What we're finding is this -- "affluenza" begins translating into the notion that students deserve good grades just because they showed up, especially if mom and dad paid for this expensive school. Some college students have even sued their alma mater for not guaranteeing a job when they graduated.
I do not claim to be a parenting expert. I develop students and student leaders. But, allow me to comment and offer some common sense.
We live in a day of "encore problems." We expose our kids to so much so early in their life that it becomes difficult to engage them as they move into adolescence. They have been on trips and vacations, attended amazing ballgames, and they own incredible technology by middle school. What more is there to experience when they grow up? The problem is, the "more" that they want is likely an unhealthy amount.
Parents and teachers must navigate this "affluenza." We must figure out how to pace our students, exposing them to measured amounts of possessions and appropriate experiences as they mature. Often, they get exposed to things today before they're emotionally ready for them. Most elementary kids have watched a sex scene on TV, on a computer, or at the movies. Most have watched violent acts and murders, or have seen people do illegal drugs. It's tantalizing.
What To Do
In his latest book, David and Goliath, Malcolm Gladwell discusses how difficult it is to lead kids today, when there is too little or too much money. Obviously, a family living below the poverty line finds it difficult to raise kids well, because their focus is mere survival as they are living paycheck to paycheck. On the other hand, upper to middle class families find parenting hard because they cannot honestly say to their children who beg them for a new iPhone, "We can't afford that." That moment requires an emotional conversation, where the parent explains to the child why it's helpful to learn to delay gratification.

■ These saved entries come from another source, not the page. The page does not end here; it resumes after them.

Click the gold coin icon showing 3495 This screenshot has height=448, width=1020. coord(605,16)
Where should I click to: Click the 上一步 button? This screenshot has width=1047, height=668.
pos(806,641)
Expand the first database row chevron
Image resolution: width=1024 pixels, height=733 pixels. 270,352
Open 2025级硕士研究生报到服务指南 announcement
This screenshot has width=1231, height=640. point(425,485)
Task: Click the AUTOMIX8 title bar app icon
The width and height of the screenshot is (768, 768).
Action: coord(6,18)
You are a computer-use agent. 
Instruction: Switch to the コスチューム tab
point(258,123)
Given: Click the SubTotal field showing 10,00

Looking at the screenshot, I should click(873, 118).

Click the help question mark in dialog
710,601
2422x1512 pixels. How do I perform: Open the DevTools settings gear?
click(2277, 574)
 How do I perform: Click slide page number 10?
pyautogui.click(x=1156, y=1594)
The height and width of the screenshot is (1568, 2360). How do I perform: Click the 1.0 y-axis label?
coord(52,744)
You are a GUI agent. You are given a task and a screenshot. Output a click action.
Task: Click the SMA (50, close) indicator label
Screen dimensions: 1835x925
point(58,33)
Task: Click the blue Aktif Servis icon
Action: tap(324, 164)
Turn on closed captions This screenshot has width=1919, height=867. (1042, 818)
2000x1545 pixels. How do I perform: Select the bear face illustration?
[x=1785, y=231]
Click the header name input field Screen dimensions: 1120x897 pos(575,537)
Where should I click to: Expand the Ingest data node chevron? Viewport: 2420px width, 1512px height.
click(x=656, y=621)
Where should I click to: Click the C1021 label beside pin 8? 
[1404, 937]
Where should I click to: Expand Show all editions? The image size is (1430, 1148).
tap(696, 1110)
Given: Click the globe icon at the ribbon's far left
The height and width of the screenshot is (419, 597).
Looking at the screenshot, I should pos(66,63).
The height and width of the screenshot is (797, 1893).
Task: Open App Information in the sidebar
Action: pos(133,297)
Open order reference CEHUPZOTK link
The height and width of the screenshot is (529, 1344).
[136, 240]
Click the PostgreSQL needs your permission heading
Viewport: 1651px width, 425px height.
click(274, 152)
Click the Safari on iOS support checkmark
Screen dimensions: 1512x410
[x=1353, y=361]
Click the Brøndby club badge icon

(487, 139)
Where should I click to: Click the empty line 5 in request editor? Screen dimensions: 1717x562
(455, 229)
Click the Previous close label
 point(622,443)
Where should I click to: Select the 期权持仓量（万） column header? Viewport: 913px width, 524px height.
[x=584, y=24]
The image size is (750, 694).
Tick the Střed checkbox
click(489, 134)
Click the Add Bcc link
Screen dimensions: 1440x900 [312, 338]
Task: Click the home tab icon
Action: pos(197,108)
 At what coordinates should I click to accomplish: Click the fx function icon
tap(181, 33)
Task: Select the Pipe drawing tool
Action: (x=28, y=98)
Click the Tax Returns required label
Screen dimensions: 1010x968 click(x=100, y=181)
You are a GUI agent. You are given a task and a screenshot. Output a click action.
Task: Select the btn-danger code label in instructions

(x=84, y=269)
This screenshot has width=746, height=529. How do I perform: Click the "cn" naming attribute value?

Yeah. Good luck with that conversation.
Research tells us that an income of about $70,000 is the median income to make parenting neither too hard because of poverty, nor too hard due to wealth. Outside of those lines, we will have to learn to pace our kids. This means our job may change, and we might meet the following sceneries:
- Pace the sequence of possessions and experiences, allowing for a bigger and better one, as they mature. For instance, you might plan a trip across the state for them in elementary school, a trip across the U.S. when they're in middle school, and a trip overseas when they're in high school.
Just remember, leading students is a marathon, not a sprint. In fact, it's a pace, not a race. Pace yourself. Pace your kids.